Material for the task —
↓

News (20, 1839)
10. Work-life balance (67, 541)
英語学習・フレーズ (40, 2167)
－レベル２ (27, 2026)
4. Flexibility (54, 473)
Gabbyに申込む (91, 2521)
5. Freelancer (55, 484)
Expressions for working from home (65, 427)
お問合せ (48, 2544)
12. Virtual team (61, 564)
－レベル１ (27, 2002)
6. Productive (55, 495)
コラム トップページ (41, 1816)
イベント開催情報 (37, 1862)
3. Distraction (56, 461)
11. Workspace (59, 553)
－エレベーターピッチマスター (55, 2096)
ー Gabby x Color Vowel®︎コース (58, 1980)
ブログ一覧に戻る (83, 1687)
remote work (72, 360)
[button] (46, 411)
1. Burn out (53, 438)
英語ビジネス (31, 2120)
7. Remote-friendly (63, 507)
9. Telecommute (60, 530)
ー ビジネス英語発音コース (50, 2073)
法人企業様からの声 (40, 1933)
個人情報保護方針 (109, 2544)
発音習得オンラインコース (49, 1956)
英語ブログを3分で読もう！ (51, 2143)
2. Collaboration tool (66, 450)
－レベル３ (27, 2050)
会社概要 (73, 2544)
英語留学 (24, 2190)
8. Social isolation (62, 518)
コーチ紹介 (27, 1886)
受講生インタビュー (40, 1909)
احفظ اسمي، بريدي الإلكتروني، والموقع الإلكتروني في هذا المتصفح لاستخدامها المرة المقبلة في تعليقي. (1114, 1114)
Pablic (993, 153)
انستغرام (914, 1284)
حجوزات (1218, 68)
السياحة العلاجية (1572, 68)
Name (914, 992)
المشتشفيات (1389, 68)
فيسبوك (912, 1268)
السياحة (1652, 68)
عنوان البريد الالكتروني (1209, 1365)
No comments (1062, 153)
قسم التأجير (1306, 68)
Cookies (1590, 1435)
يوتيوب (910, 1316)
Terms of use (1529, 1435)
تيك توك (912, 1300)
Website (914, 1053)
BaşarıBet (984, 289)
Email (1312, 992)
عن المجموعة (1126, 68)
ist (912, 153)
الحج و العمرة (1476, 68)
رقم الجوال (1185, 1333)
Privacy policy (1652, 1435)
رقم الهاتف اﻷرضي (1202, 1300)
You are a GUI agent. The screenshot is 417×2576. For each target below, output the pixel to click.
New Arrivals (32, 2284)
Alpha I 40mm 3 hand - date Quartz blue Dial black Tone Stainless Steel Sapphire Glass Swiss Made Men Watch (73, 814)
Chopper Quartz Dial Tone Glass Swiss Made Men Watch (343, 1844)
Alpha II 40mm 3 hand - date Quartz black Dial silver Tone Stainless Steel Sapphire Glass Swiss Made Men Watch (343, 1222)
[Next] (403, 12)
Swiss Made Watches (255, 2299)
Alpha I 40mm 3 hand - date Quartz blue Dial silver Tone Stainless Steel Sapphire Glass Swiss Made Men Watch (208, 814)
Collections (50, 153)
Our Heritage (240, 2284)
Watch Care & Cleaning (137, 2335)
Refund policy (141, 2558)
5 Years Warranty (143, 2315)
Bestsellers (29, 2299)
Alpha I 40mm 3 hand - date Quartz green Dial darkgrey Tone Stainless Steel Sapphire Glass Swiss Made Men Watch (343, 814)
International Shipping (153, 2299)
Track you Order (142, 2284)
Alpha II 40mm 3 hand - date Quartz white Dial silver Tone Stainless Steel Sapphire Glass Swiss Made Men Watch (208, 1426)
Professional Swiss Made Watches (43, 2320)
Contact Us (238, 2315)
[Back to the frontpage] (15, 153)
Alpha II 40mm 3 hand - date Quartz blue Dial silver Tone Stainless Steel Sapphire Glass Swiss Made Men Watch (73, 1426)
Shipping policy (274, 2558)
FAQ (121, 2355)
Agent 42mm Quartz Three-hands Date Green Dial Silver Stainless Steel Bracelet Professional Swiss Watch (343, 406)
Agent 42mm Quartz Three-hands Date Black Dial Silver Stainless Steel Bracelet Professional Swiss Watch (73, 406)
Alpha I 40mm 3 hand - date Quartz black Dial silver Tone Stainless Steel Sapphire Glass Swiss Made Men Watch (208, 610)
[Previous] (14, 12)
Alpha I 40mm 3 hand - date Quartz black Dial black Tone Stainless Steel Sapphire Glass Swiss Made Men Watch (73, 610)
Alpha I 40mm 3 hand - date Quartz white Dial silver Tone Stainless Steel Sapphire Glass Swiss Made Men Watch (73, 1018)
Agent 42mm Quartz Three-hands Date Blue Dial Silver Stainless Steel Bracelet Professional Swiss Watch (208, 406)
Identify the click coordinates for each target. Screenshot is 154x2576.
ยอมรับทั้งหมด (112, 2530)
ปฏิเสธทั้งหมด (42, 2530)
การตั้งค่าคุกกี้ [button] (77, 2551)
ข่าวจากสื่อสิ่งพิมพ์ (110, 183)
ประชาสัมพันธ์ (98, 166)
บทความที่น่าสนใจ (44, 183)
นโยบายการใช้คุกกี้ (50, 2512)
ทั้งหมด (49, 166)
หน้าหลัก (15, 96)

↑

How to complete this task —
Return each line in the records that holds the string "policy".

Answer to this exercise —
Privacy policy (1652, 1435)
Refund policy (141, 2558)
Shipping policy (274, 2558)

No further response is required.